*** Opening Given records ***
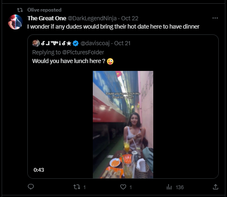Open The Great One display name
227x197 pixels.
47,18
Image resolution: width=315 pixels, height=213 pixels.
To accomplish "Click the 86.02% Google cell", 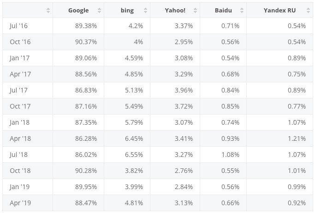I will point(86,155).

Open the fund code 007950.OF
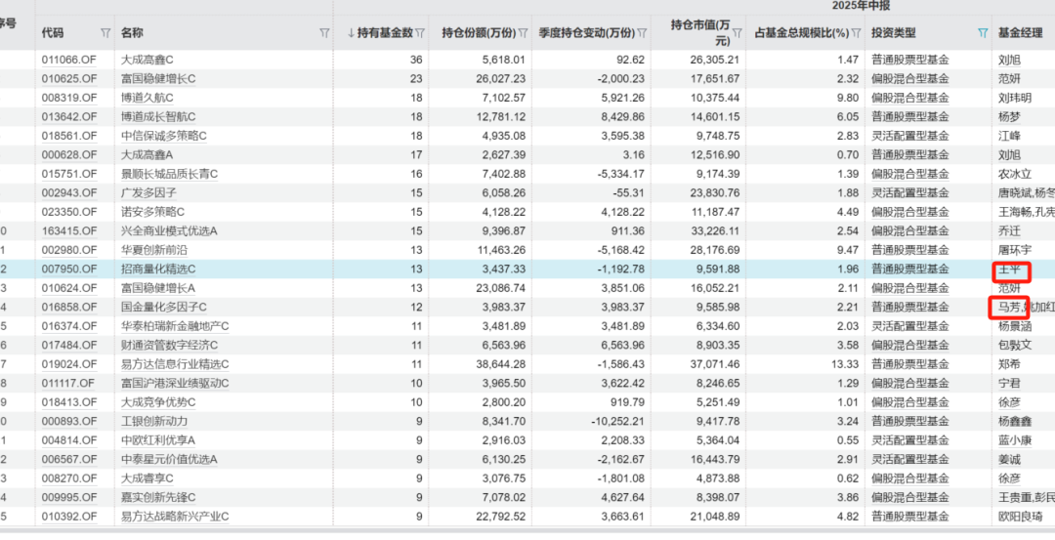(69, 269)
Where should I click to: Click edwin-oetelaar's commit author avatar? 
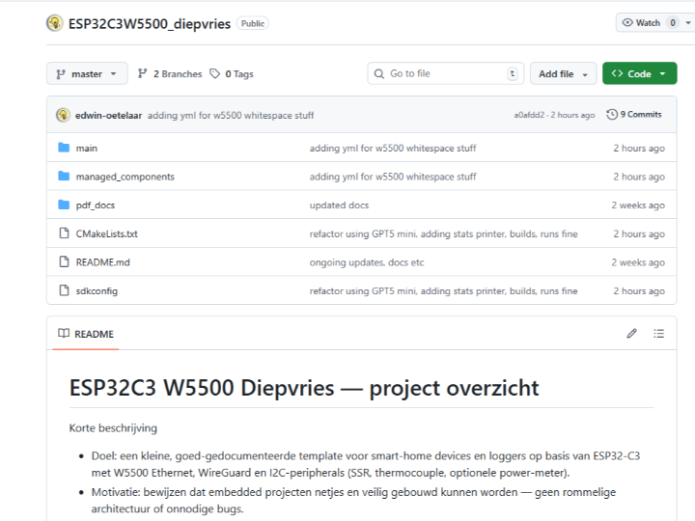pos(63,115)
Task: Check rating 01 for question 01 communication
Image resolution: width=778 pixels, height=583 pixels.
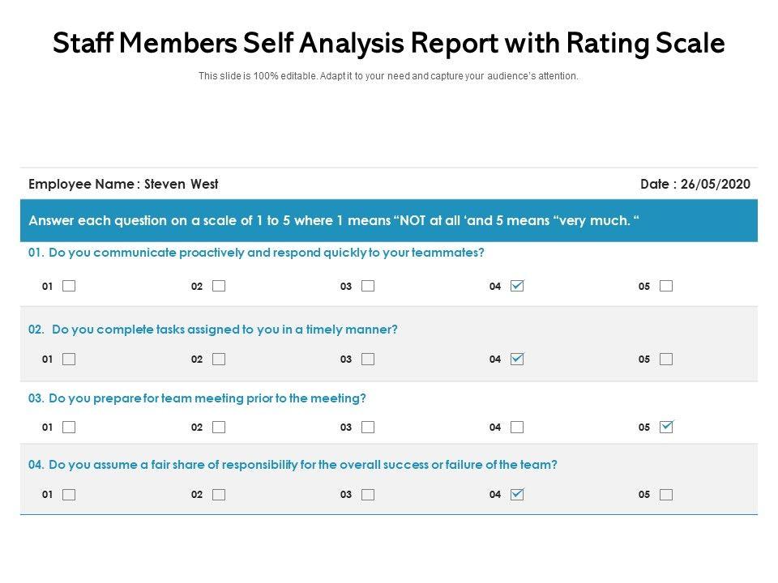Action: click(69, 286)
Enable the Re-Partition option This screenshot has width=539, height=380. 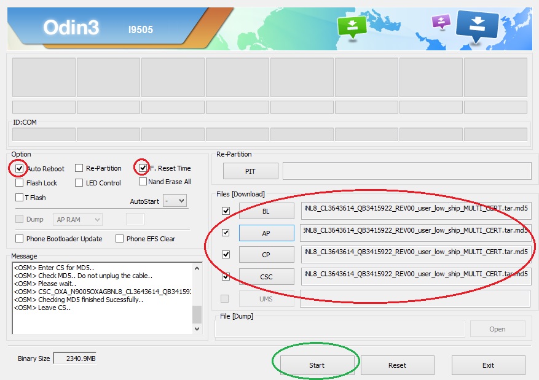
*** Closing Given records ***
• **Goal of the exercise**: From the line containing "Task: Check rating" down to the last line of the records above, repeat every line exactly and nothing else, dropping any pictures.

• **Exercise output**:
Task: Check rating 01 for question 01 communication
Image resolution: width=778 pixels, height=583 pixels.
Action: click(69, 286)
Enable the Re-Partition option This screenshot has width=539, height=380. 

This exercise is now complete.